** Opening Data for processing block **

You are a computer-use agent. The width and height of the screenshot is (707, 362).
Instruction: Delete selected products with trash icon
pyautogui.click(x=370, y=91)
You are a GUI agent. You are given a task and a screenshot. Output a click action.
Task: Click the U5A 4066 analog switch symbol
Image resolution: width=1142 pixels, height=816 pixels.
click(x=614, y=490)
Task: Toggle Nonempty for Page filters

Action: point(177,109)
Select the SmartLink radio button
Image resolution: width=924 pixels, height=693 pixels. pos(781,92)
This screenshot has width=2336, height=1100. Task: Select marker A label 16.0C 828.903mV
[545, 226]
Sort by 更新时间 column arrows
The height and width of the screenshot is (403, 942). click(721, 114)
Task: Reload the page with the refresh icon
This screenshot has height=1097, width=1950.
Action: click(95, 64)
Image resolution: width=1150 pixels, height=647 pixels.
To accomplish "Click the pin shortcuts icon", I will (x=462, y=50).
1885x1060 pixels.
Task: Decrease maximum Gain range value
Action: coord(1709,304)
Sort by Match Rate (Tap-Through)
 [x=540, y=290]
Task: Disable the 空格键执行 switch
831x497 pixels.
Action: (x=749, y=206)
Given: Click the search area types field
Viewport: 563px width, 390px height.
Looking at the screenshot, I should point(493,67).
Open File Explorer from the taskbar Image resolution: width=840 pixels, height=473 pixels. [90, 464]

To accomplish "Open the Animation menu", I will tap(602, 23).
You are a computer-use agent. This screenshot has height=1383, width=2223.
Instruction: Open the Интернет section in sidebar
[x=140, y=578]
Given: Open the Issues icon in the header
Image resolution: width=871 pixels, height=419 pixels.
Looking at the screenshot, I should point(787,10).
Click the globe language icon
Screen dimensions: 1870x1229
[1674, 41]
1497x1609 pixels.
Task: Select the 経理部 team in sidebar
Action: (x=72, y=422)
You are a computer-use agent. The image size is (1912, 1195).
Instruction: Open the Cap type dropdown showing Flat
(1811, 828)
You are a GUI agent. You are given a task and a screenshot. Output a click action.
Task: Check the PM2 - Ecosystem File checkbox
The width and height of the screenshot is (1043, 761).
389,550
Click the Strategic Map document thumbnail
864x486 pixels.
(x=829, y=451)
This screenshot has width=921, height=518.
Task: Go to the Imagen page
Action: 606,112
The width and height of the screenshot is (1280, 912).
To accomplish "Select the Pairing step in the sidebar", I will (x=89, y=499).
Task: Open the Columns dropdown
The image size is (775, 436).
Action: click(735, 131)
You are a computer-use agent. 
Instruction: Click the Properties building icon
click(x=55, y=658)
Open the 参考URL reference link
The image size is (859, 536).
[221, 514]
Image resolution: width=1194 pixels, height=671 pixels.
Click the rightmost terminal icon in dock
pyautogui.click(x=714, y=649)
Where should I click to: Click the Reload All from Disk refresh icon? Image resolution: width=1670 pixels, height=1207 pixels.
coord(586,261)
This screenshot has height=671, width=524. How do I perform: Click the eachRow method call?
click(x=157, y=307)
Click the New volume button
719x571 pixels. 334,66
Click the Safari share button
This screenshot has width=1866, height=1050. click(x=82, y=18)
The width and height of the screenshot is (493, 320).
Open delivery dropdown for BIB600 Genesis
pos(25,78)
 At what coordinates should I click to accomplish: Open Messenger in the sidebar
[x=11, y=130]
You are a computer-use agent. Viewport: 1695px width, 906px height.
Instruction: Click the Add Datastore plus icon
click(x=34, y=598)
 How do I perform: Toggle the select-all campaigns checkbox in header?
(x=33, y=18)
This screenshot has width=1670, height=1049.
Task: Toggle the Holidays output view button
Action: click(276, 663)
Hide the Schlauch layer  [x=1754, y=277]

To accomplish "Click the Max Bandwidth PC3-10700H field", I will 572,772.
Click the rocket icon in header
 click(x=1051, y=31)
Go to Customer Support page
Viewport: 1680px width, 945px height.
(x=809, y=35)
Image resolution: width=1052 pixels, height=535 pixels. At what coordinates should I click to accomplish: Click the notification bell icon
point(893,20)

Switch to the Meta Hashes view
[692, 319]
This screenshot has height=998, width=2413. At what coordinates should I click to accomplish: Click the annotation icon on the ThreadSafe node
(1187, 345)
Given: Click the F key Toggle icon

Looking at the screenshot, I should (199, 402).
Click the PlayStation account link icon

** Closing Data for processing block **

▸ **Work order**:
Give only the lines from the one holding "Task: Click the U5A 4066 analog switch symbol" through the one holding "Image resolution: width=1150", each restated exactly as it appears above.

▸ **Exercise solution**:
Task: Click the U5A 4066 analog switch symbol
Image resolution: width=1142 pixels, height=816 pixels.
click(x=614, y=490)
Task: Toggle Nonempty for Page filters

Action: point(177,109)
Select the SmartLink radio button
Image resolution: width=924 pixels, height=693 pixels. pos(781,92)
This screenshot has width=2336, height=1100. Task: Select marker A label 16.0C 828.903mV
[545, 226]
Sort by 更新时间 column arrows
The height and width of the screenshot is (403, 942). click(721, 114)
Task: Reload the page with the refresh icon
This screenshot has height=1097, width=1950.
Action: click(95, 64)
Image resolution: width=1150 pixels, height=647 pixels.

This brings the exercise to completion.